Monday, April 5, 2010

WebQuests

When I first started teaching 7th & 8th grade Language Arts at Quirk Middle in Hartford, It was 2002 and there was little to no technology available for teachers to integrate into their curriculum. The three computer labs in the building was all we really had to work with. I was teaching a poetry unit at the time that also included lyrics to popular Motown songs and designed an on-line scavenger hunt for the students that only included 2 different websites that they'd need to browse through in order to find the facts that would answer their questions. In 2002 I had never heard of a WebQuest before and was just trying to get through my first year of teaching while still keeping my 118 bouncy-ball students engaged and learning. Even without knowing much about the educational design and what specific standards I was hitting, I think I did a pretty good job back then considering the lack of tools I had at my disposal. Even setting up the lab back in '02 meant coming in an hour early just to make sure that all the computers were working, and had the 2 websites I needed bookmarked on each computer.....(I could go on and on)
Now that I've built a few WebQuests and studied up more on their power and uses, I can see how developments and improvements over the past decade on the web and with the new Web 2.0 tools, how WebQuests can incorporate more research and relevant information in a more streamlined manner. If Custom Search Engines were around when I built my website scavenger hunt assignment back in the day, I would have had a much easier time providing a path for the students to follow as they worked through their questions. CSEs are the perfect fit for webquests because of the control you have when building the CSE and what its capabilities will be for the student. While reading So Far From the Bamboo Grove (a novel about a Japanese family stuck in North Korea after WWII & their journey to make it back to Japan safely) I was using Google Earth quite frequently to zoom in from space to the North Korea, South Korea, Japan area to show them what the landscapes looked like in Nannam compared to Seoul and Pusan. I didn't see many actual photos thumb-tacked down on the maps to look at, but just being able to zoom down and in on the Imjon river and where it crosses the 38th parallel gives the kids that visual some of them so baldy crave now, so with those types of pictures, photos and sometimes even video available, WebQuests don't have to be just a simple journey down a pre-blazed digital trail. 

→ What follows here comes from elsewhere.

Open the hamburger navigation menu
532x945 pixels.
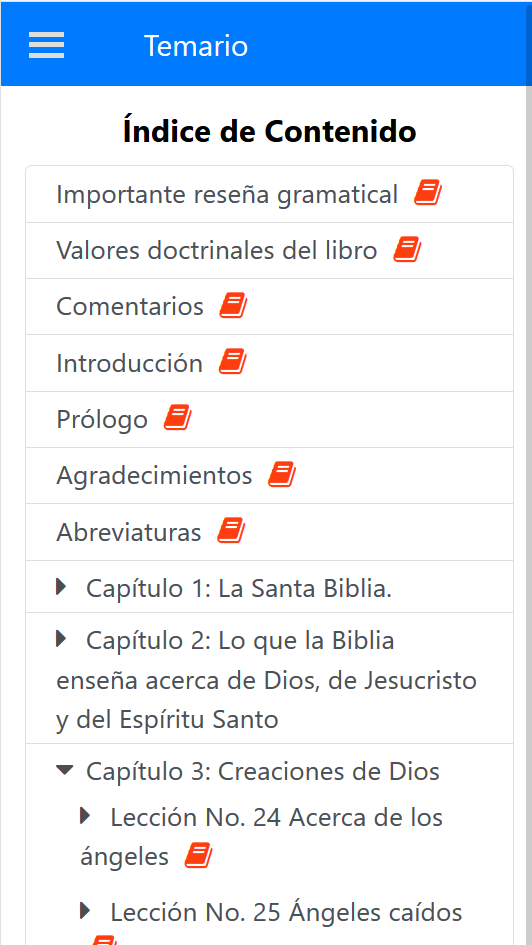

My students have already completed on a map/timeline of the family's journey back to Japan that has a 'travel line' with numbers along the line that explain important events that happened along the way. By using Google Earth with them now, they can go back to those actual places in North Korea, South Korea, Japan on Google Earth and create their own travel logs online with coordinates of where they think the certain events happen based on information they get from the book. They could even go out looking for pictures of certain cities, landmarks and important locations in North Korea, South Korea, Japan to help make the journey more real to them. If this assignment was done in a step by step process as the reading groups progressed through the book, I think it would have more of an impact as well as rope in some of the more reluctant readers right from the start.